Uma jovem professora de 24 anos foi morreu assassinada durante a sua gravidez, na quinta-feira, e viu o eu bebé a ser arrancado do ventre.

Flávia Godinho Mafra foi atraída para uma armadilha por uma suposta amiga, acabando por ser sequestrada e morta numa fábrica de cerâmica na cidade em que vivia, Canelinha, na Grande Florianópolis, capital do estado brasileiro de Santa Catarina.

Casada há quase um ano com Valdeli Mafra, o seu primeiro namorado, a jovem esperava ansiosamente pela chegada da primeira filha, Cecília, prevista para nascer em setembro.

Os sonhos da família recém-formada, entretanto foram interrompidos brutalmente na tarde de quinta-feira, 27, quando Flavia foi atraída para um chá de bebé surpresa e assassinada com golpes deferidos com um tijolo.

A pequena Cecília foi tirada do seu ventre com recurso a um x-ato pela mulher que confessou o crime à polícia.

Flavia foi sepultada no início deste sábado, 29, sob grande emoção de familiares e amigos que ainda não acreditam que tudo terminou de forma tão trágica.

A jovem de 24 anos era apaixonada por crianças e trabalhou durante alguns anos como professora na educação infantil num infantário. Neste ano, porém, ajudava uma das melhores amigas numa loja de bordados no centro da cidade.

Uma amiga de infância da vítima, Jeisiane Benevenute Pacheco, revelou que “Neste ano, por causa da pandemia, a Flávia ficou mais afastada porque além da gravidez, ela tinha diabetes, era do grupo de risco, então achamos por bem ficar em casa. Mas a gente se falava todos os dias pelo celular”.

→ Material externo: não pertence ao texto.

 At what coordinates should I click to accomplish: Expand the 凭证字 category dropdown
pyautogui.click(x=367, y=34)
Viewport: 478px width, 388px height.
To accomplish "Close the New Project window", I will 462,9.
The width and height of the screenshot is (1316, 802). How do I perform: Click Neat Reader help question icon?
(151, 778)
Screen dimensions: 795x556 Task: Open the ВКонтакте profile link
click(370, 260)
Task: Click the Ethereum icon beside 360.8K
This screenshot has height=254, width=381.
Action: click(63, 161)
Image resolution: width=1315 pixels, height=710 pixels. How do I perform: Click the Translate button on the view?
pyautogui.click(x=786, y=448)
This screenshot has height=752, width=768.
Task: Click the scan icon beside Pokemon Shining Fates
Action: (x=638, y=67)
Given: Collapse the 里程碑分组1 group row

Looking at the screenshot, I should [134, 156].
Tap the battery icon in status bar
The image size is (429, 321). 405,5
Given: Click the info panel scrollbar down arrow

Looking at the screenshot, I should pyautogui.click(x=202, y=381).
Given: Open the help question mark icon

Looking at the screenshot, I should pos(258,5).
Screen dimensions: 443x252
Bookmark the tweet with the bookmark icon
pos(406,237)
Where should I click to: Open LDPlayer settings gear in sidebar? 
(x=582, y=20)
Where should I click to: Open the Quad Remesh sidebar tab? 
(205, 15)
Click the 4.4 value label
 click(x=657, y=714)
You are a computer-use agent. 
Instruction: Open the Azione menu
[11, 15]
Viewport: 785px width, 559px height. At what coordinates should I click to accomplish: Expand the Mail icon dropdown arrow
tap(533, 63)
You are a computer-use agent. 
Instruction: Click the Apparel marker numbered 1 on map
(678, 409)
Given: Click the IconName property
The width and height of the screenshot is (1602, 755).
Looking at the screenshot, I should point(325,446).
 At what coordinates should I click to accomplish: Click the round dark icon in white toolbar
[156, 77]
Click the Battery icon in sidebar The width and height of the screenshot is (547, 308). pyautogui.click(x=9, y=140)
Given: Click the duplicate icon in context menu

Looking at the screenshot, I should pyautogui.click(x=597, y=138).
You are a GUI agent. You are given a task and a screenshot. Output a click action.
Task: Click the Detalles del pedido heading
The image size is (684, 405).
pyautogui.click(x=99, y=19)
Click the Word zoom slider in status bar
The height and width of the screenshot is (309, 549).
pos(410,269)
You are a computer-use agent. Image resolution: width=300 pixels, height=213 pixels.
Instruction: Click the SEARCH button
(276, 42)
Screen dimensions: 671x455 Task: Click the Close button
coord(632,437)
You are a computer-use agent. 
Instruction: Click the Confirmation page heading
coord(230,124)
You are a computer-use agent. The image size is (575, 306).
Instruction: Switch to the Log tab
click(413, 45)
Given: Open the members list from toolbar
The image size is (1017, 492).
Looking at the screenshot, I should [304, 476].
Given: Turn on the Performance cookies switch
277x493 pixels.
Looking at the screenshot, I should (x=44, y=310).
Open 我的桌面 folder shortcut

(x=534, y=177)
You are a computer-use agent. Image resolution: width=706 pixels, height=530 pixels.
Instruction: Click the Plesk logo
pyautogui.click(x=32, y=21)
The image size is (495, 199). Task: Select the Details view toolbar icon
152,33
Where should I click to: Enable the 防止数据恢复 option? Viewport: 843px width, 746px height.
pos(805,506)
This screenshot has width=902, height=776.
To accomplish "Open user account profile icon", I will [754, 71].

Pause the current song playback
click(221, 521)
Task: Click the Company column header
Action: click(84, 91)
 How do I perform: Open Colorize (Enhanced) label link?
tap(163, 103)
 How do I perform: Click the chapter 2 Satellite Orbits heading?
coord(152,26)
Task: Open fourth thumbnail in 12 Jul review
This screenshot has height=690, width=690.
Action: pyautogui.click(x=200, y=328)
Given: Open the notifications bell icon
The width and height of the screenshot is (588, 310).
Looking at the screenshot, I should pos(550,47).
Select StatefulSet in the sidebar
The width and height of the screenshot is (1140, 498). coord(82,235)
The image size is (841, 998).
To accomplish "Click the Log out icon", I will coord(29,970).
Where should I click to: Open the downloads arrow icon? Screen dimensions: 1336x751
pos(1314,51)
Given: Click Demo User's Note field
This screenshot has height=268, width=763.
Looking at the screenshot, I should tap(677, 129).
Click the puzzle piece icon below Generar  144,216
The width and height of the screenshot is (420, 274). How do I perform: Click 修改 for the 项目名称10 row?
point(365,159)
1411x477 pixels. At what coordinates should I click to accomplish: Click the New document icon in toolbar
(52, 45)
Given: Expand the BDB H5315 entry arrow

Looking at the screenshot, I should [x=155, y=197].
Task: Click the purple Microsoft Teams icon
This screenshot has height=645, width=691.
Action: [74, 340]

“Ela sempre gostou de crianças e adorava ser professora”, contou ainda a amiga da vítima, que conhece a vitima desde a infância e também foi escolhida para ser madrinha do bebé.

“Era ótima professora. Ficámos mais próximas quando trabalhavamos na mesma creche, surgiu uma amizade enorme. Ela era uma pessoa que não via maldade. Quando desapareceu sempre tivémos esperança de a encontrar viva, mas no fundo sabia que algo de mal tinha acontecido. Quero guardar apenas lembranças as boas dela e ajudar na educação da menina com o meu marido, os outros dindos e a família dela”, contou Josiane.